The limited area of anthracite-producing territory, its relation to the interstate transportation system and markets of our country and the various attempts to monopolize and control the great railway tonnage originating therein have all been so often described in reported cases, that they need not be repeated here in detail.*fn1b
It will suffice for our present purpose to say that the anthracite-producing territory is very restricted in area, it all being within seven counties of eastern Pennsylvania with the known deposits underlying only 309,760 acres of land. For trade purposes it is divided into three fields, the northerly is called the Wyoming field, the next southerly the Lehigh or Middle field and the southerly the Schuylkill field. The lines of the Railroad Company extend into the Wyoming and Lehigh fields but to only one colliery in the Schuylkill field. Much the greater part of its tonnage is derived from the Wyoming field, and four-fifths of it moves in interstate commerce.
The Railroad Company in 1913 owned 1438 miles of main line and a total trackage of 3354 miles, its capital
stock was $60,600,000, its funded debt was $85,800,000, its total assets had a book value of $182,700,000, but a much greater actual value, and it carried a larger tonnage of anthracite coal than any other railroad in the country -- over 13,000,000 tons in 1913, this being 18.84% of the total 69,000,000 tons shipped over all railroads in that year.
In 1864 the Railroad Company by merger with a coal company acquired a small acreage of anthracite-containing land and thereupon added the mining, shipping and selling of coal to its duties as a carrier.
The annual reports of the Railroad Company show that, as early as 1868, it entered upon the policy of acquiring by purchase and lease the control of as much as possible of the anthracite coal-containing lands tributary to its lines of railroad for the purpose of preventing, or, when it had become established of suppressing, competition in the carrying of coal over its interstate lines to interstate markets.
Thus the annual report of the Company for 1868 shows that, it having been determined that it was of "the utmost importance" to the future welfare of the company to secure "control of tonnage for our roads from regions having other outlets to market," the Company, by merger of two coal companies, obtained coal lands which secured to it the whole trade of the Hazelton Coal field and "the withdrawal from competition" of a business so large as to greatly strengthen the "future prospects of our road."
In 1869 the policy of securing a proportion of the coal trade from each region by the purchase of interests in companies owning lands on or near the several branches of the company was approved and "continued."
In 1871 it is reported, "We have continued to acquire interests in coal lands situated in our various regions."
In 1872, after detailing the purchase for $2,000,000 of 5800 acres of land having upon it ten collieries, the report of the Company declares that, "Should there be a corresponding
increase for a year or two more the total consumption will so nearly equal the full capacity of the mines for production as to render unnecessary all attempts to regulate or control the trade."
After reciting that a contract had been entered into granting to the Delaware, Susquehanna & Schuylkill Railroad Company trackage rights to tidewater, the report of the Railroad Company for 1894 continues, saying that there is thereby assured to the Company "an important traffic . . . for which several outlets existed and which had been in contention for some time previously.

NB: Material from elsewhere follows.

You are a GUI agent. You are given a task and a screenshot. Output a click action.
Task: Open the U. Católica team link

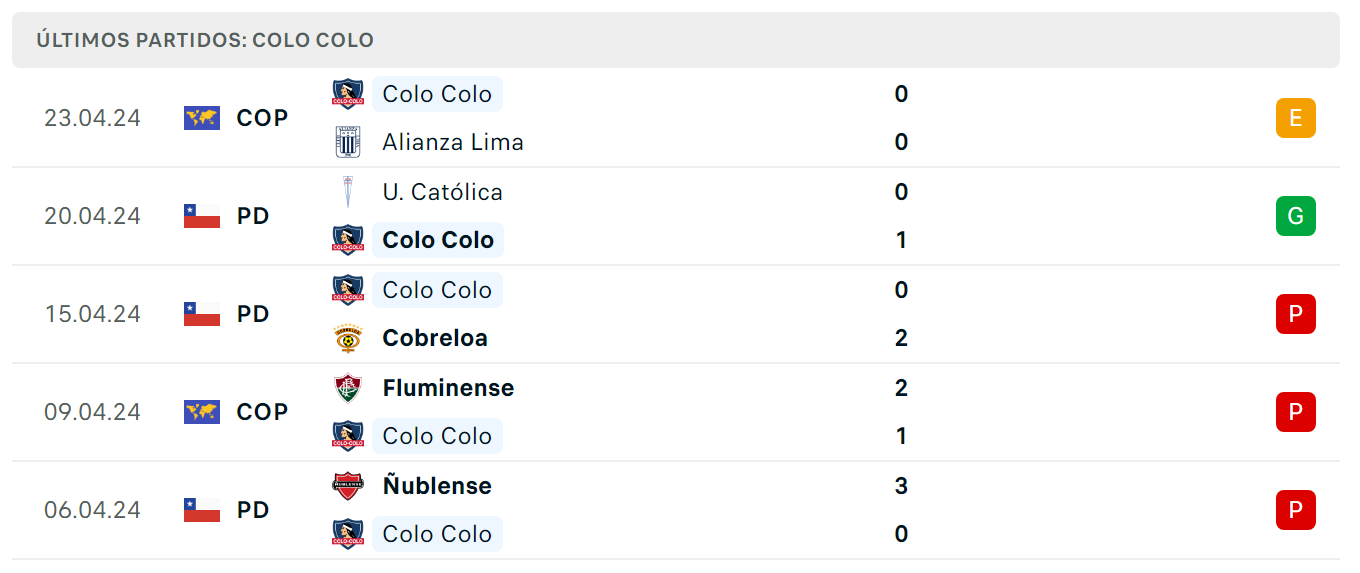pos(442,192)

It also removed an incentive to the construction of further new lines into the territory tributary to the Lehigh Valley System."

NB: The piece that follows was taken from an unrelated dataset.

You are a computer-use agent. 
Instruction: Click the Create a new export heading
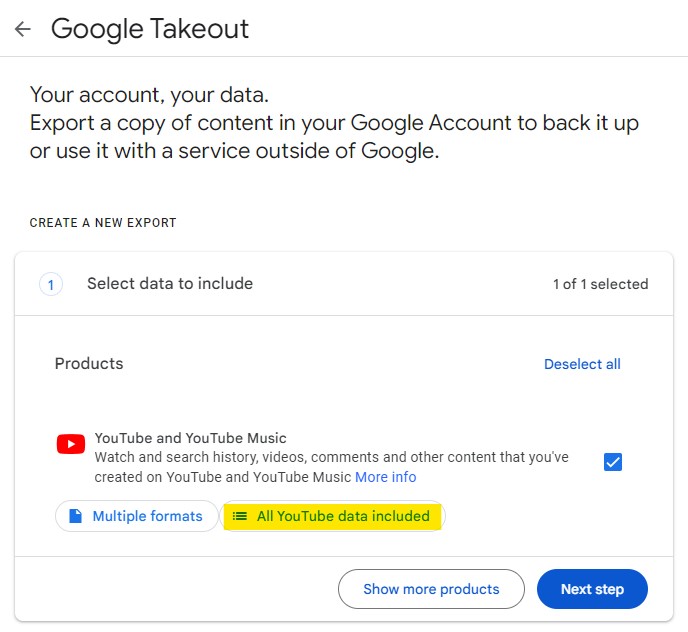tap(103, 223)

Although in 1875 it caused the Coal Company (hereinafter discussed) to be organized for the purpose of taking title to coal lands then owned or which might thereafter be purchased, and although the Anti-Trust Law was enacted in 1890, nevertheless, the Railroad Company continued its policy of purchasing for control and from time to time it acquired and took in its own name the title to extensive tracts of coal lands and to stocks in coal companies. Thus in 1885 it acquired the entire capital stock of the Wyoming Valley Coal Company, the owner of 1657 acres of anthracite land, in 1900 it acquired the entire capital stock of the Westwood Coal Company, a considerable owner of anthracite land, in 1901 it ...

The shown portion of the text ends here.